--- Begin Provided text ---
Political Law Compliance: Lobbying
Lobbyists who seek to influence federal legislation and the acts of federal government officials and employees are subject to a host of laws and regulations. As Congress continues to tighten its reins on lobbyists, compliance is taking on heightened importance for lobbyists in all industries.
From registration and disclosure requirements to restrictions on gifts and specific lobbying activities, lobbyists who ply their trade in Congress and in offices of the executive branch are subject to a host of obligations and prohibitions. As violating any of the numerous laws, regulations, and rules that apply to federal lobbying can have severe consequences, lobbyists and lobbying organizations need to make compliance a top priority.
Today, the Lobbying Disclosure Act of 1995 (LDA) and the Honest Leadership and Open Government Act of 2007 (HLOGA) are the two primary statutes that govern federal lobbying activities. The LDA established new requirements for lobbyists that were intended to promote transparency while discouraging unethical conduct, while HLOGA further strengthened the LDA’s oversight and the consequences of enforcement. However, there are other laws and rules that apply as well, and lobbyists and lobbying organizations must establish and maintain complete compliance in order to avoid loss of registration, fines, and other penalties.
Oberheiden P.C. | Federal Political Law Compliance Attorneys for Lobbyists
At Oberheiden P.C., we represent lobbyists and lobbying organizations in all aspects of federal compliance. We help our clients obtain and maintain their registrations, and we develop comprehensive and custom-tailored policies and procedures that are designed to avoid miscues and unwanted scrutiny. We represent many of our clients on an ongoing basis, and our attorneys make themselves available as needed to ensure that our clients know exactly what they need to do in order to comply with the law.
Our lawyers have extensive experience in the areas of federal compliance and defense for lobbyists, lobbying firms, and other political entities. Additionally, as former government attorneys, including former prosecutors appointed by President Obama and President Trump, many of our attorneys have first-hand experience on the government’s side of federal compliance and law enforcement matters. Collectively, our attorneys bring centuries of combined experience to helping lobbyists and lobbying firms make informed decisions about compliance, and we are also able to represent our clients in federal investigations involving alleged violations of the LDA and HLOGA as and when necessary.
Federal Lobbying Compliance: What Do You Need to Know?
Whether you are a lobbyist, you own a lobbying firm, or you are an executive or in-house counsel at a business that engages in lobbying activities, there is a lot you need to know when it comes to federal compliance. Here is a brief introduction to some of the primary areas in which we provide advice and representation for our clients:
When is Lobbyist Registration Required?
The first question that needs to be answered when it comes to lobbying compliance is: When is someone considered a lobbyist for purposes of the LDA and HLOGA? If an individual qualifies as a lobbyist under these statutes, then registration is required, and the lobbyist’s employer must ensure strict compliance with the LDA, HLOGA, and the House and Senate gift rules, among other sources of federal authority. An individual is considered a federal lobbyist if:
- He or she makes more than one “lobbying contact” with a member of Congress or an executive official;
- He or she spends at least 20% of his or her time engaged in “lobbying activity” within any three-month period; and,
- The employer’s expenses for lobbying activity in any calendar quarter are expected to exceed $13,000 (if the employer is a corporation), or the employer’s income from lobbying activities is expected to exceed $3,000 in any calendar quarter (if the employer is a lobbying firm).
--- End Provided text ---
--- Begin Information shown ---
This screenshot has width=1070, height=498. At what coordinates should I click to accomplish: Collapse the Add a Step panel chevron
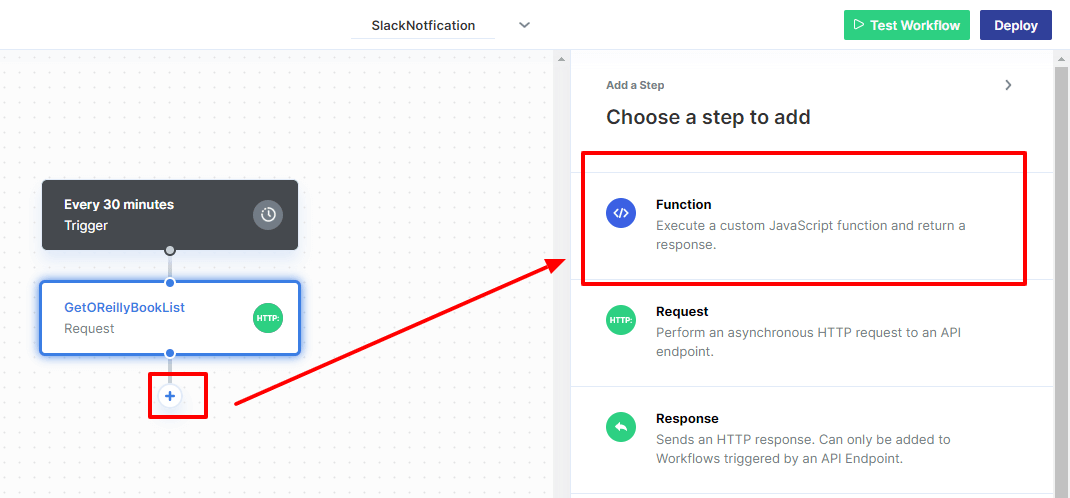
--- End Information shown ---
Extend the passage on federal lobbying compliance, picking up right after its last sentence and keeping its tone and style.

▶ Result below
What are Lobbyists’ Main Compliance Obligations Under Federal Law?
While lobbyists have numerous compliance obligations under federal law, the primary obligations can be broken down into five main categories. These are:
- Registration – If a lobbyist is subject to registration, then registration is required as a precondition to conducting lobbying activity at the Capitol, in any other federal executive or legislative offices, or in any other location. Registration is required at the entity level, even for lobbyists who operate independently.
- Reporting – Registered lobbyists are required to submit quarterly reports (LD-2) and semiannual contribution reports (LD-203) for all periods in which lobbying activities are conducted, and registered lobbyists are subject to various other disclosure requirements as well.
- Gifts and Travel – The LDA and the lobbying rules of both the House and the Senate prohibit lobbyists from making gifts to members of Congress. Other laws similarly prohibit gifts to officials and employees in all three branches of the federal government. Lobbyists are also subject to specific restrictions regarding travel with Members of Congress.
- Submission to Random Audits – Registered lobbyists are subject to random audits conducted by the U.S. Government Accountability Office (GAO). In the event of an audit, the corporation or lobbying firm must be prepared to provide copies of its compliance policies and procedures as well as documentation of its ongoing compliance efforts.
- Tax Compliance – Lobbying activity can raise a number of tax compliance concerns, including concerns regarding appropriate calculation of lobbying-related income and expenses and Section 501(c)(3) eligibility. While non-profit entities are permitted to engage in “issues of public policy,” lobbying is expressly prohibited.
Additional compliance obligations under the LDA, HLOGA, and the House and Senate gift rules include:
- Disclosure of the lobbyist’s client and of any foreign interests in the lobbying activity
- Appropriate rounding of lobbying-related income and expenses
- Affirmative confirmation that all submitted registration forms and reports have been received
- Ensuring registration and disclosure compliance with respect to contingency fees
- Ensuring registration and disclosure compliance with respect to subsidiaries and affiliates
- Appropriately accounting for lobbying services provided to associations, coalitions, and religious institutions
- Appropriately reporting the termination and delisting of lobbyists
What is Considered a “Gift,” and When are Gifts Permissible?
One of the areas where lobbyists most often run into trouble is giving gifts to Members of Congress, government officials, and executive and legislative branch employees. When it comes to gifts, the baseline is that gifts are prohibited, and then there are a number of exceptions for specific types of gifts that are permitted.
For purposes of lobbying compliance, a “gift” is anything of value. This includes (but is not limited to) monetary gifts, travel, tickets to events, meals, and even beverages. Not only are gifts prohibited under the LDA, HLOGA, and House and Senate rules, but giving gifts to legislators, officials, and employees can potentially result in criminal prosecution under the federal bribery statute.
With all of this in mind, when considering anything that might even remotely resemble a gift of any kind, it is essential to be cautious, and to only proceed if a specific relevant exception can be identified. Depending on the specific circumstances involved, gifts that may be permissible include:
- Benefits that are available to members of the general public
- Contributions to qualifying legal expense trust funds
- Gifts based on personal friendship
- Gifts of promotional and commemorative items
- Invitations to charitable fundraisers
- Informational materials (if sent to the legislator’s, officer’s, or employee’s office or provided at a permissible event)
- Invitations to receptions that do not involve meals
- Invitations to widely-attended gatherings
- Wedding gifts authorized pursuant to a waiver
What Does it Take to Be (or Employ) a Legally-Compliant Federal Lobbyist?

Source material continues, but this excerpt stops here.